(It is awfully hard to write a decent review with a Siamese cat sitting on your mousepad and a terrier licking your pant leg ever so tenderly/persistently, but I will try my best…)
It’s a rare book that makes me want to rush out and read everything else that the author has ever written (including archived blog posts). Are you searching for a story that is fun, suspenseful, a little strange, and packed with dry humor? Well, you’ve got it all right here. Maureen Johnson’s devilish is so good. It’s just so good. Read this:
My sister, Joan, was picking all of the green and orange pieces out of her bowl of Froot Loops when I came downstairs. Spread out in front of her were some books and papers. Joan never actually did her homework. I’m not sure Joan actually knew that she was supposed to do it – I think she may have been under the impression that she was just supposed to watch over it for the night and make sure nothing happened to it. Every morning, she took it out and checked to make sure that every page was as blank, every problem was as undone, and every answer was just as unwritten as when she’d first taken it under her wing.
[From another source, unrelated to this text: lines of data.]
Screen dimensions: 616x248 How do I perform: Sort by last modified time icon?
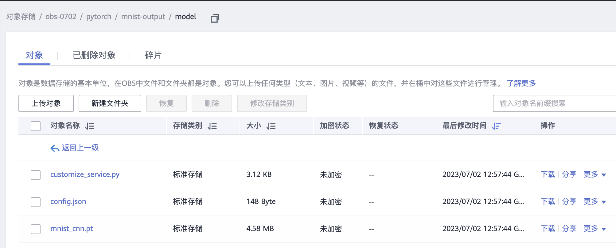496,126
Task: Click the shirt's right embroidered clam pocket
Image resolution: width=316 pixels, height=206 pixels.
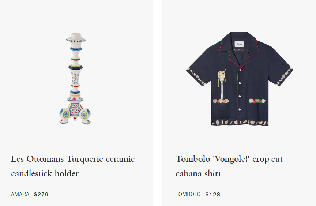Action: pyautogui.click(x=257, y=101)
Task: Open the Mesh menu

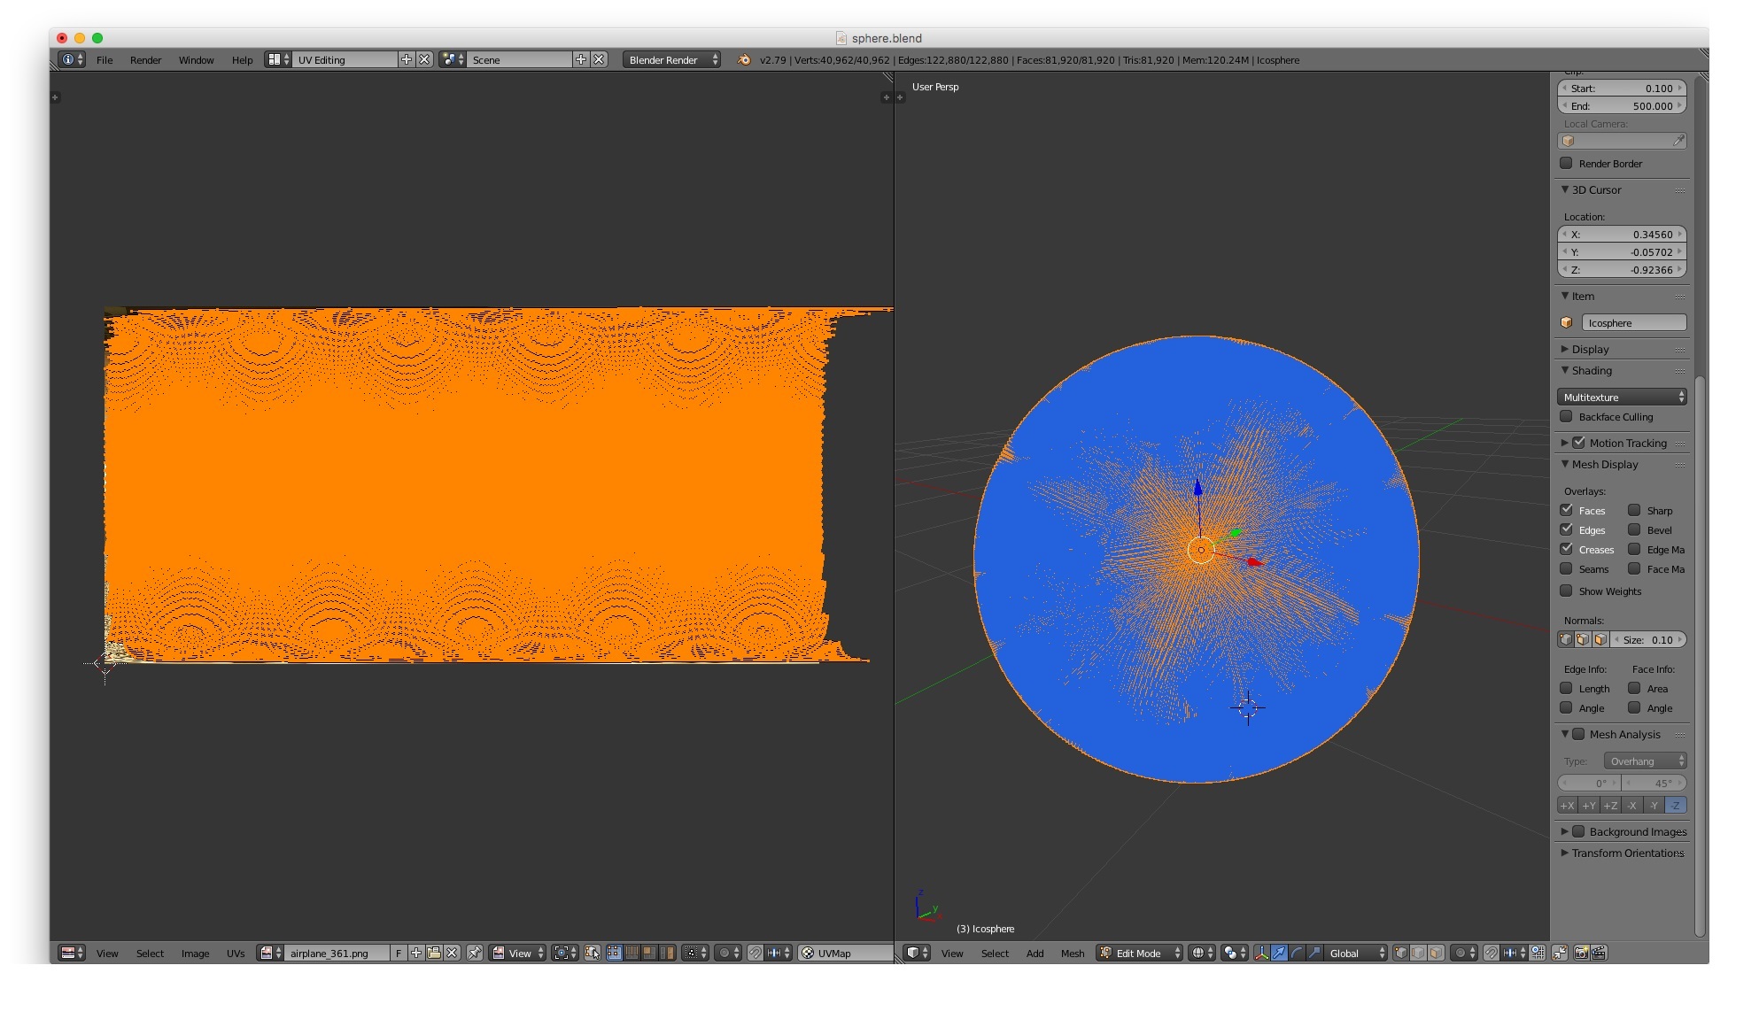Action: 1072,953
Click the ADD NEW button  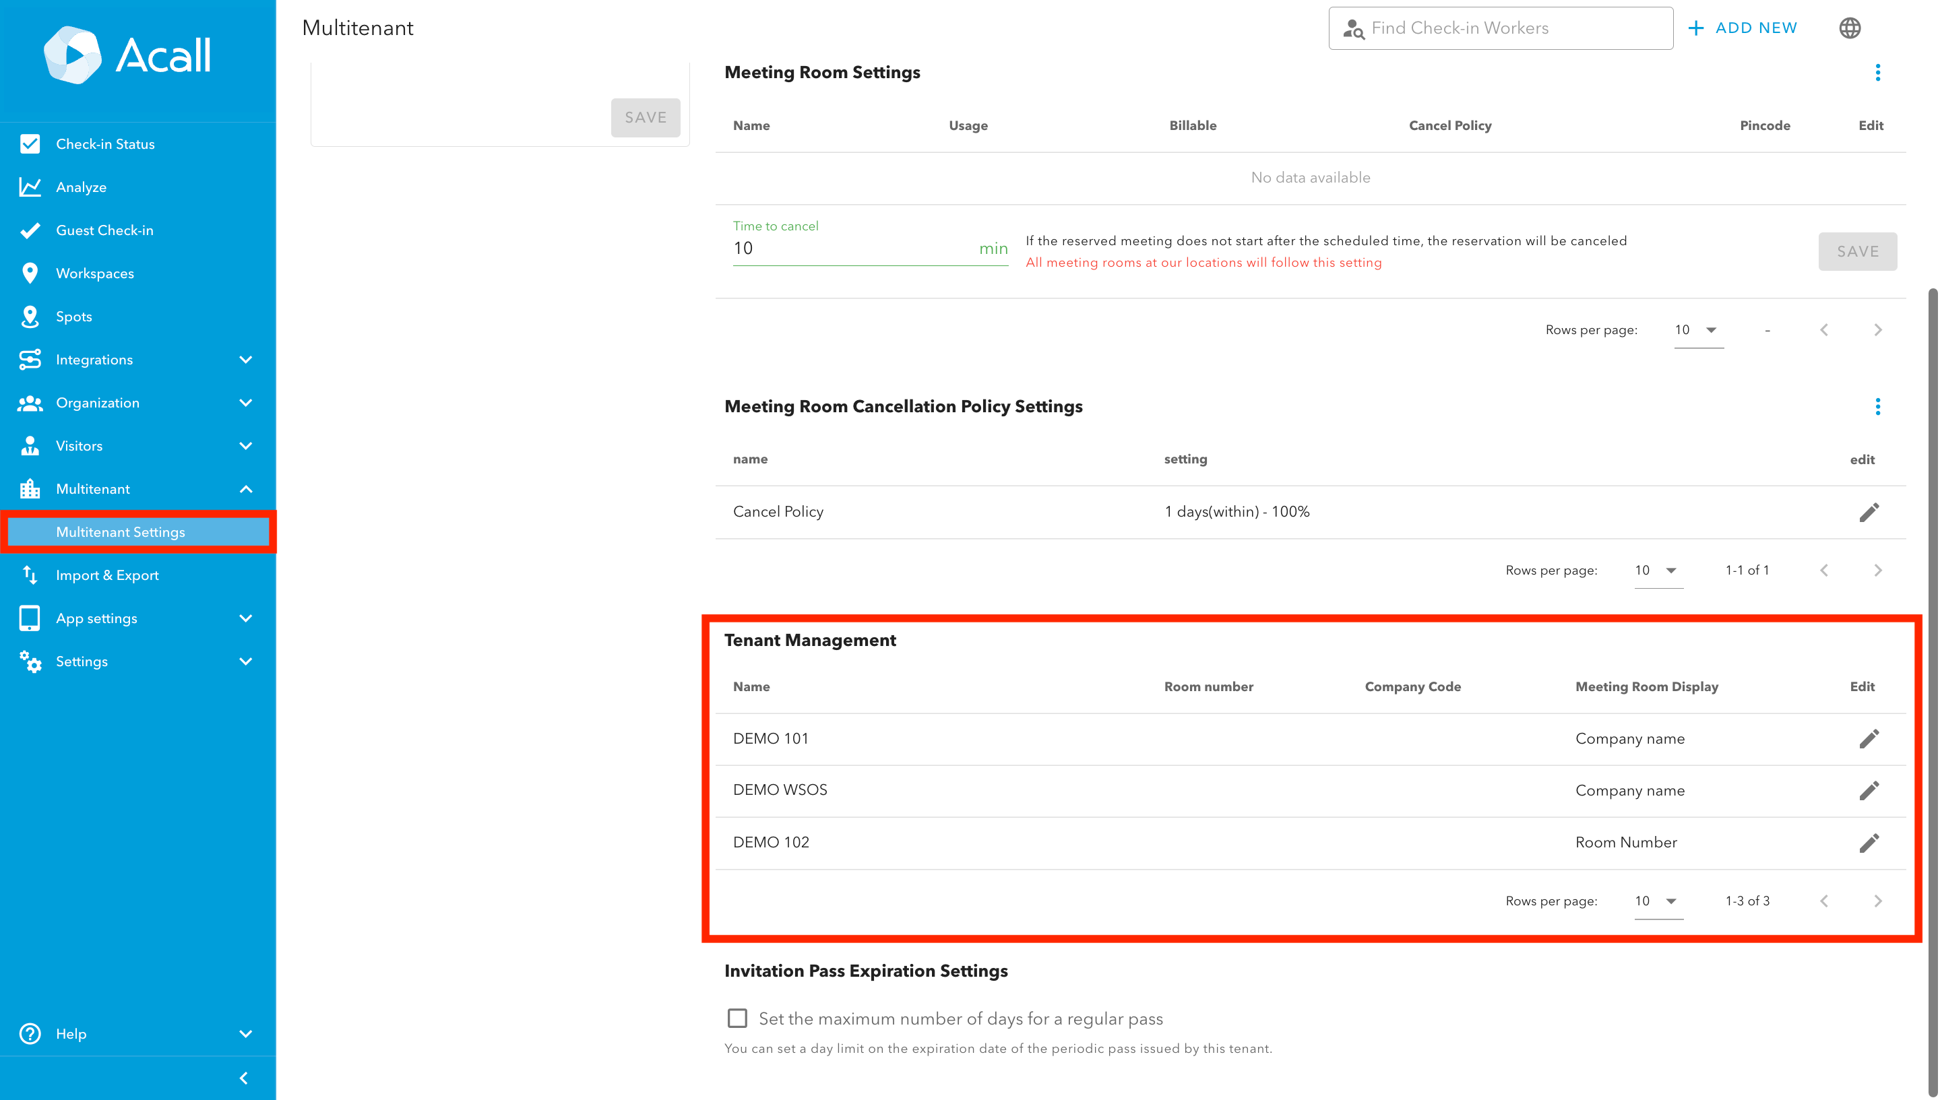1743,28
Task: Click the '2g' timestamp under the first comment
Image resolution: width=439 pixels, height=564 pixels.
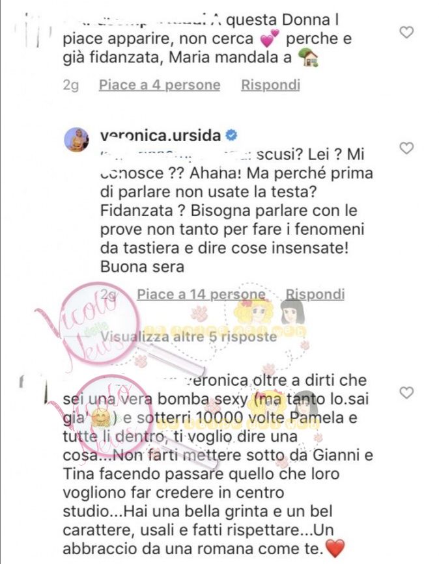Action: [x=70, y=86]

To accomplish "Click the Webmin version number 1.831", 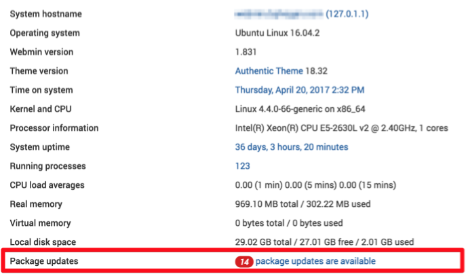I will pos(246,52).
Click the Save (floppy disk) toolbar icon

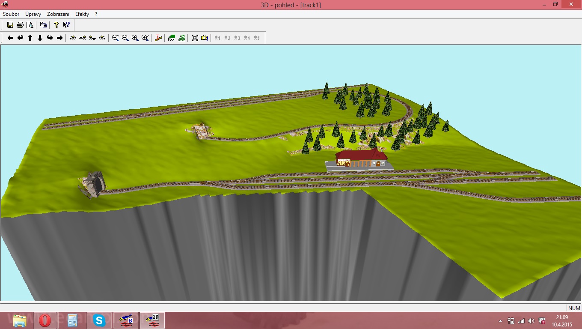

Funny, yes? devilish is loaded with funny bits. I like funny. I don’t think it would be possible to read this book and not feel perked up, renewed, and ready to face your bedside stack of Sad Teenager Novels.
Jane Jarvis and her best friend Allison Concord are not the most popular girls at Saint Teresa’s Preparatory School for Girls. They’re quirky and they’re happy enough that way – or at least Jane is. When the devil shows up at Saint T’s, Allison is ready to give up everything – even her soul – in order to join the ranks of the cool. Jane must keep her head if she is going to outwit the “representative of the Satanic High Command, Hearth of the Cold and All-Consuming Fire, Destroyer of Worlds, Consumer of Souls, Taker of the Life Breath…” Does she do it? Read the book, my friends. Read the book. I think it’s refreshing to read a wholly enjoyable, romp of a story, no strings attached. I liked experiencing a story without feeling like the author is trying to show me The True Meaning of Life or teach me a Deep, Heartbreaking Lesson. This is not to imply that Johnson’s book is fluff. No, no, no. You’ll find only sharp, sophisticated writing between these covers, and a host of characters you’d follow into a sequel in a flash.
So treat your jaded, seen-it-all soul to a little devilish deliciousness. (It’s every bit as satisfying as that perfect pink cupcake, I promise).